* ESTRATTO FORNITO:
================

Riflessioni su un termine utilizzato di continuo e legato a delle rivendicazioni controverse anche nel mondo scientifico
La parola «sostenibilità» è sulla bocca di tutti: acquistiamo sostenibile, viaggiamo sostenibile, le imprese decantano le proprie strategie sostenibili, pure la piazza finanziaria intende diventare sostenibile. Qualsiasi sito web, che si tratti di Glencore, Nestlé, Crédit Suisse o UBS, propone oggi una documentazione più o meno dettagliata sull’argomento. Gli attori che rivendicano la sostenibilità per loro stessi e per le loro attività sono svariati tanto quanto lo sono i loro approcci per metterla in atto e i modi per definirla concretamente. Spesso si tratta di combinare dei criteri di profitto e di crescita economica con dei criteri ecologici, più precisamente con un approccio di produzione e/o di consumo che sia il più rispettoso possibile nei confronti del clima, dell’ambiente e delle risorse naturali. Altri attori completano questo approccio includendo la dimensione sociale (impieghi ben remunerati e dignitosi, parità dei sessi, ecc.). Da quando sono stati formulati i 17 obiettivi di sviluppo sostenibile (Sustainable Development Goals, SDG) delle Nazioni Unite, è inoltre diventato di moda metterne uno in bella mostra come prova del proprio impegno alla sostenibilità.

================

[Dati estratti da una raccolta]
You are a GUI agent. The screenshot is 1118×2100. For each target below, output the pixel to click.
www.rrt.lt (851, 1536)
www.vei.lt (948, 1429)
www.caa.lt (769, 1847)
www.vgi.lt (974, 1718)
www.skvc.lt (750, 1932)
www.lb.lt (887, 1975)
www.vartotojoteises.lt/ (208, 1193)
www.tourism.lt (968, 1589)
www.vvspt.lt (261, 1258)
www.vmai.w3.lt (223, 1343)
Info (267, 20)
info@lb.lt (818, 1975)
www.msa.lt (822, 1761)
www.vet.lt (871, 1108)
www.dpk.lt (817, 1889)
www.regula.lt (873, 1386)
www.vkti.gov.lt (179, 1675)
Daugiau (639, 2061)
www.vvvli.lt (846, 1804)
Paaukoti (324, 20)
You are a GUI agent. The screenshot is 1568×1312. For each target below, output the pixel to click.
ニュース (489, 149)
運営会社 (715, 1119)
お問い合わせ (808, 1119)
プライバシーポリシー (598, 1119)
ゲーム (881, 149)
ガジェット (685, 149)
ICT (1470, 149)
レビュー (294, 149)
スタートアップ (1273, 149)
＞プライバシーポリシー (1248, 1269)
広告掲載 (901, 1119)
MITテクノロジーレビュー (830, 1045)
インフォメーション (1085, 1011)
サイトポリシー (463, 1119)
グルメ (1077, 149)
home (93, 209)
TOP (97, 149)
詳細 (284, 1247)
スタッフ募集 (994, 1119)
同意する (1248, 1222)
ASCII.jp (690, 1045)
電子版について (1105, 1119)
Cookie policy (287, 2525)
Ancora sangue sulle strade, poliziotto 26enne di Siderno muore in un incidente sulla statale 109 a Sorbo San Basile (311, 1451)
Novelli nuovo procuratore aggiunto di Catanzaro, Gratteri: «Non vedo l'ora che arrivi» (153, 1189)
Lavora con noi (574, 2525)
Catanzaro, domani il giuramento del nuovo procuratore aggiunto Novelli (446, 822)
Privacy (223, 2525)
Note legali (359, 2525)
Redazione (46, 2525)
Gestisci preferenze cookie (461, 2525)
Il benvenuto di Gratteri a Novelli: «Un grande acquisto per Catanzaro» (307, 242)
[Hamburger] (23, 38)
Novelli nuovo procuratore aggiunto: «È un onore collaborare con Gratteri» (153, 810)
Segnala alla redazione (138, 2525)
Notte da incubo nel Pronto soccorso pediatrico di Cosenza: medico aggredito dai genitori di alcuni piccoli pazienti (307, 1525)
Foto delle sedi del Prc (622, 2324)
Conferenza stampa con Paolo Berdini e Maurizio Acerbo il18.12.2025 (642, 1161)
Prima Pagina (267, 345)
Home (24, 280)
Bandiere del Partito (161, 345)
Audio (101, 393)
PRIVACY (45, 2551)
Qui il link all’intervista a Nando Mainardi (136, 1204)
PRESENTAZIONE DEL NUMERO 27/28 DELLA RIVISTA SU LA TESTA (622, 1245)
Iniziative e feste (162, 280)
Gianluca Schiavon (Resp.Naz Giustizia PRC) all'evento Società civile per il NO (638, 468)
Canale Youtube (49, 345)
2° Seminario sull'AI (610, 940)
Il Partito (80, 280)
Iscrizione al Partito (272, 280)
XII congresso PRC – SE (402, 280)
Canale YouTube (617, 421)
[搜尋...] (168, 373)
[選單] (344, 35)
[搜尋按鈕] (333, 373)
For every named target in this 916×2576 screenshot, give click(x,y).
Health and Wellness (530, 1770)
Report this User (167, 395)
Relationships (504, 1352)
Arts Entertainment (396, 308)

================

* CONSEGNA:
Trascrivi per intero il testo sulla sostenibilità riportato sopra, senza modificare nulla.

* RISPOSTA:
Riflessioni su un termine utilizzato di continuo e legato a delle rivendicazioni controverse anche nel mondo scientifico
La parola «sostenibilità» è sulla bocca di tutti: acquistiamo sostenibile, viaggiamo sostenibile, le imprese decantano le proprie strategie sostenibili, pure la piazza finanziaria intende diventare sostenibile. Qualsiasi sito web, che si tratti di Glencore, Nestlé, Crédit Suisse o UBS, propone oggi una documentazione più o meno dettagliata sull’argomento. Gli attori che rivendicano la sostenibilità per loro stessi e per le loro attività sono svariati tanto quanto lo sono i loro approcci per metterla in atto e i modi per definirla concretamente. Spesso si tratta di combinare dei criteri di profitto e di crescita economica con dei criteri ecologici, più precisamente con un approccio di produzione e/o di consumo che sia il più rispettoso possibile nei confronti del clima, dell’ambiente e delle risorse naturali. Altri attori completano questo approccio includendo la dimensione sociale (impieghi ben remunerati e dignitosi, parità dei sessi, ecc.). Da quando sono stati formulati i 17 obiettivi di sviluppo sostenibile (Sustainable Development Goals, SDG) delle Nazioni Unite, è inoltre diventato di moda metterne uno in bella mostra come prova del proprio impegno alla sostenibilità.